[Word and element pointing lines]
★ ★ ★ ★ ★
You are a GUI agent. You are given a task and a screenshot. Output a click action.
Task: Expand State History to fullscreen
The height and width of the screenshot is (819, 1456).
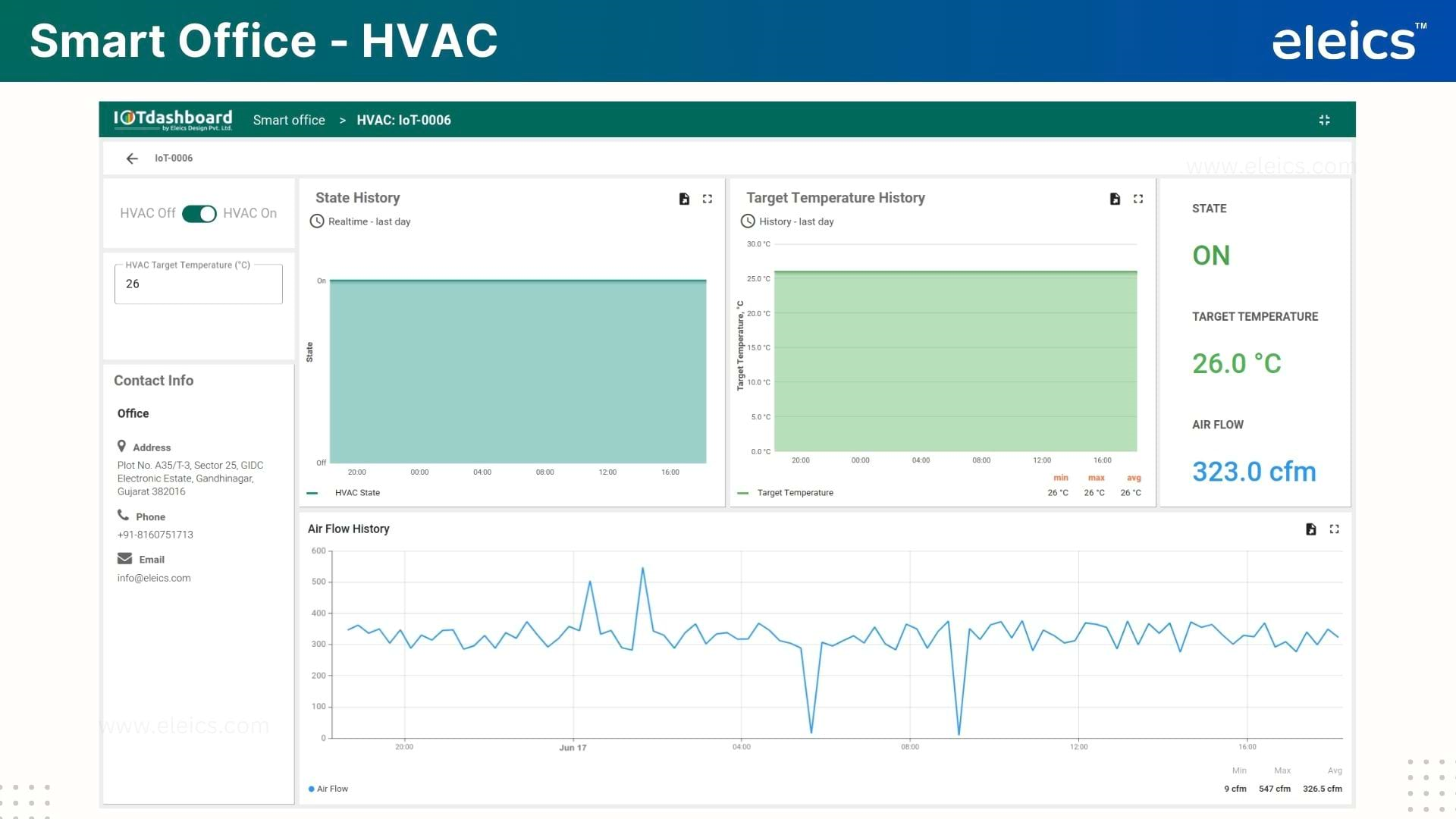707,198
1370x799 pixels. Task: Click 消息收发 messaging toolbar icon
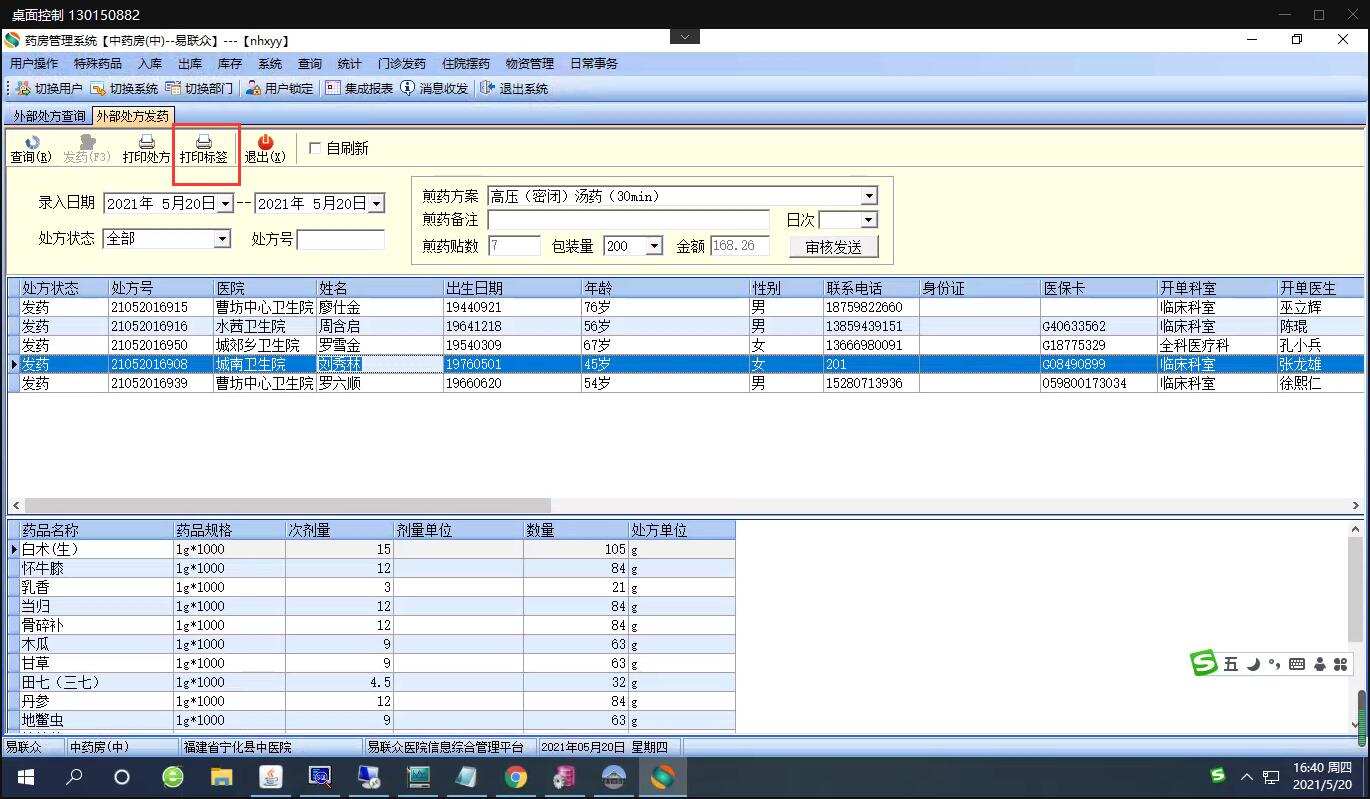click(x=435, y=88)
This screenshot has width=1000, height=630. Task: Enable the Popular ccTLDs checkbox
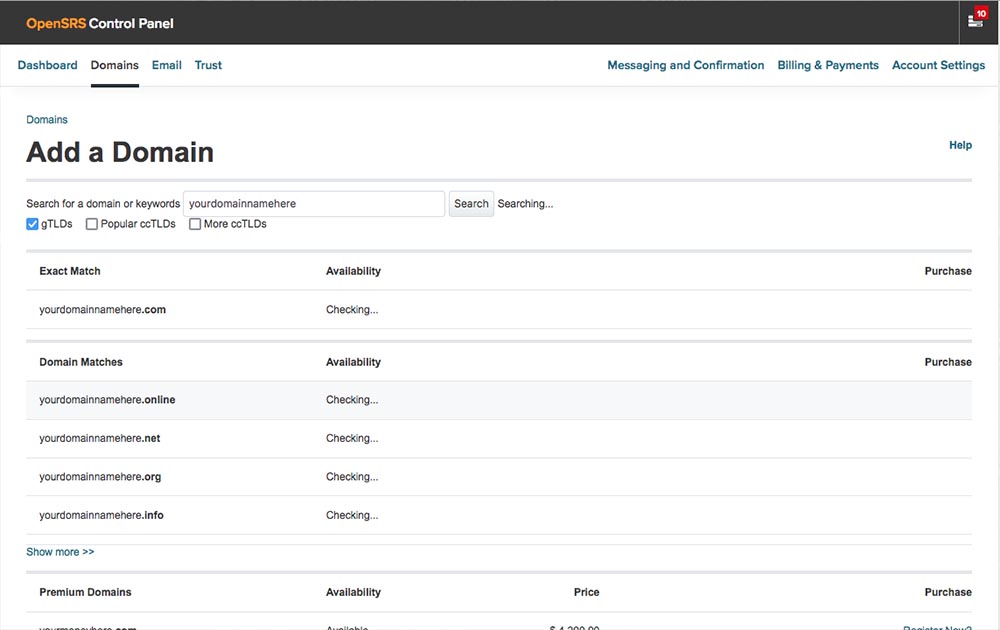[x=92, y=224]
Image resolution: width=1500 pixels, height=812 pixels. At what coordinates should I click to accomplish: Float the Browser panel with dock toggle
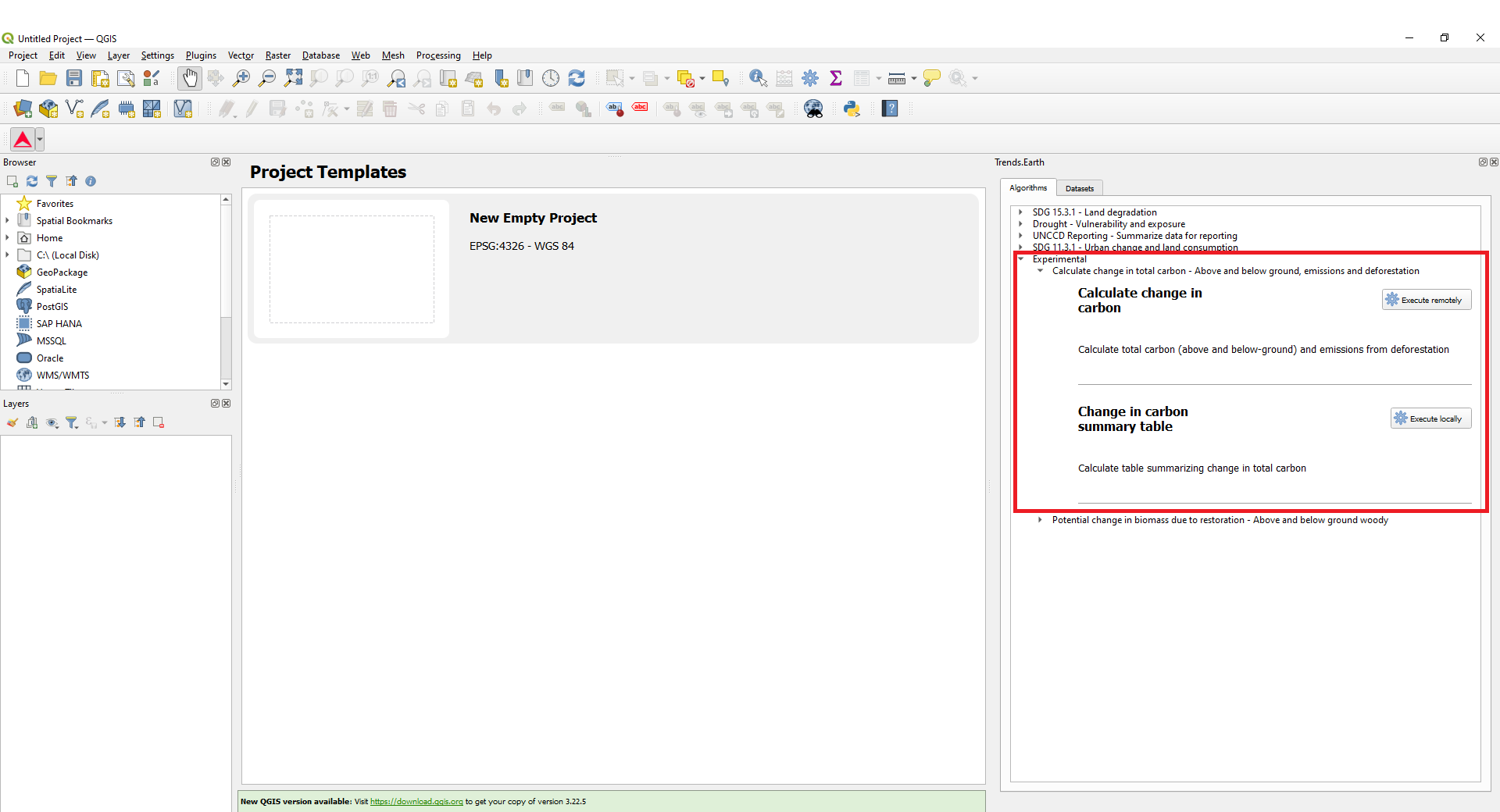pyautogui.click(x=215, y=162)
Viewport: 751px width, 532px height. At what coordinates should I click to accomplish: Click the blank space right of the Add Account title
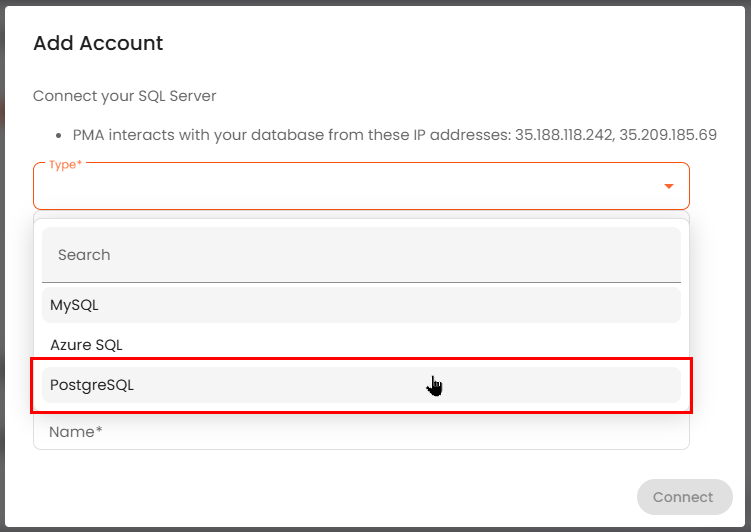coord(450,43)
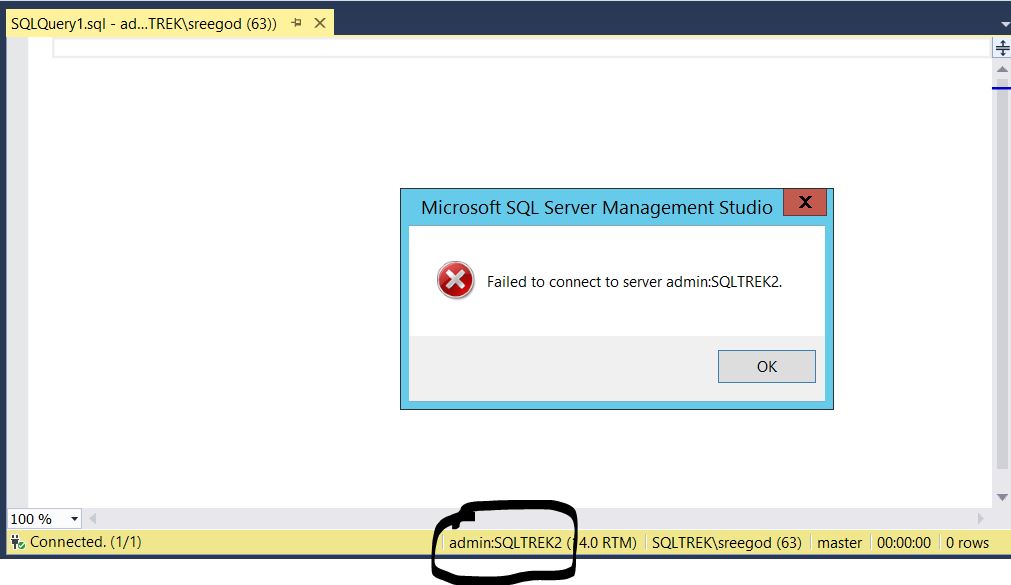The height and width of the screenshot is (585, 1011).
Task: Click the 0 rows status indicator
Action: [967, 542]
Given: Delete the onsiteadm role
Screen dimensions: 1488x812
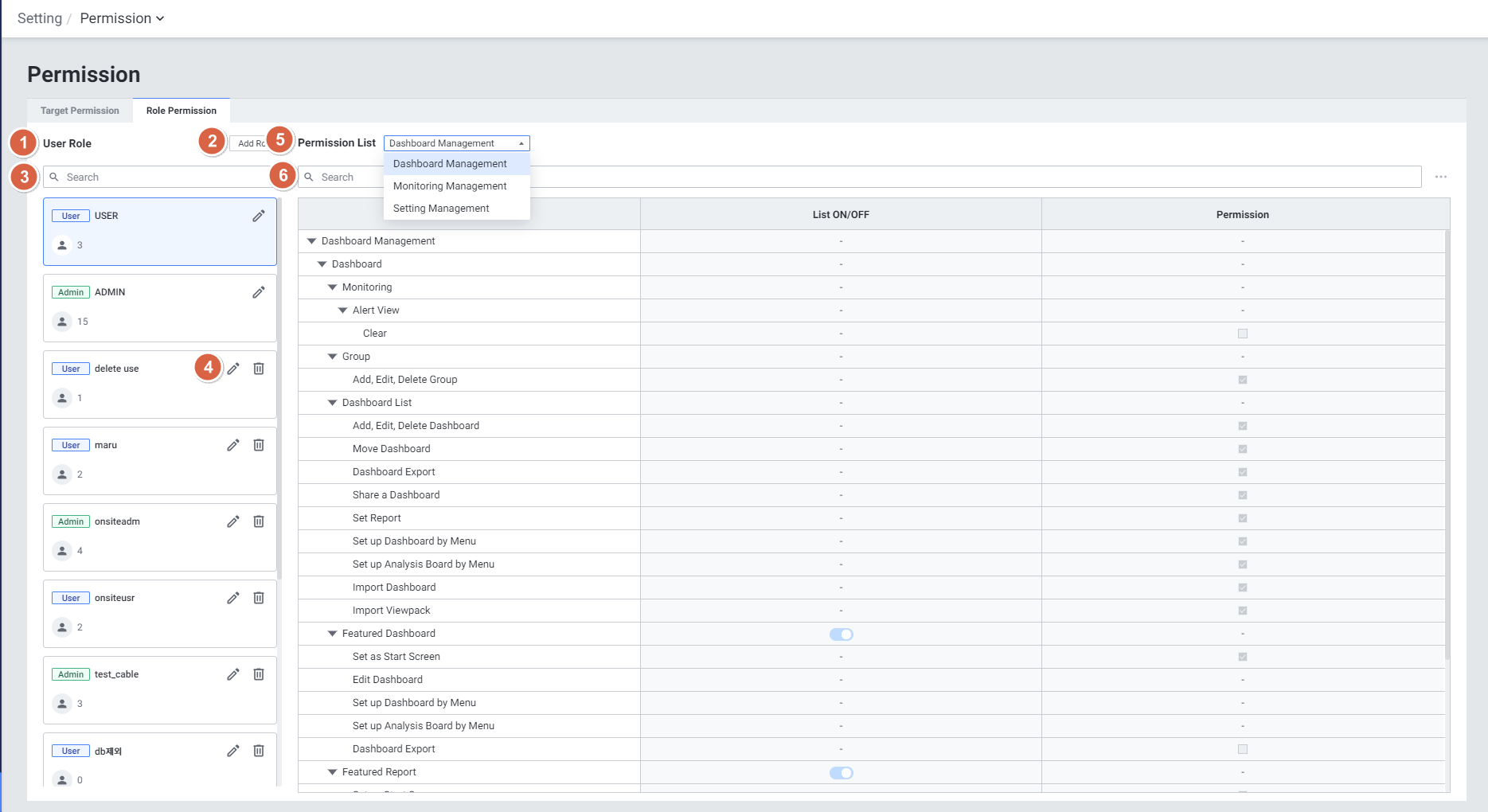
★ ★ ★ ★ ★
*Work required:*
Arrange the lines above as a Markdown table with a Row column holding the row number and a Line column holding the line, skipping blank lines. Leave the pictures out.

*Response for this exercise:*
| Row | Line |
|---|---|
| 1 | You are a GUI agent. You are given a task and a screenshot. Output a click action. |
| 2 | Task: Expand State History to fullscreen |
| 3 | The height and width of the screenshot is (819, 1456). |
| 4 | 707,198 |
| 5 | 1370x799 pixels. Task: Click 消息收发 messaging toolbar icon |
| 6 | click(x=435, y=88) |
| 7 | This screenshot has width=1000, height=630. Task: Enable the Popular ccTLDs checkbox |
| 8 | [x=92, y=224] |
| 9 | Image resolution: width=1500 pixels, height=812 pixels. At what coordinates should I click to accomplish: Float the Browser panel with dock toggle |
| 10 | pyautogui.click(x=215, y=162) |
| 11 | Viewport: 751px width, 532px height. At what coordinates should I click to accomplish: Click the blank space right of the Add Account title |
| 12 | coord(450,43) |
| 13 | The height and width of the screenshot is (585, 1011). |
| 14 | Task: Click the 0 rows status indicator |
| 15 | Action: [967, 542] |
| 16 | Given: Delete the onsiteadm role |
| 17 | Screen dimensions: 1488x812 |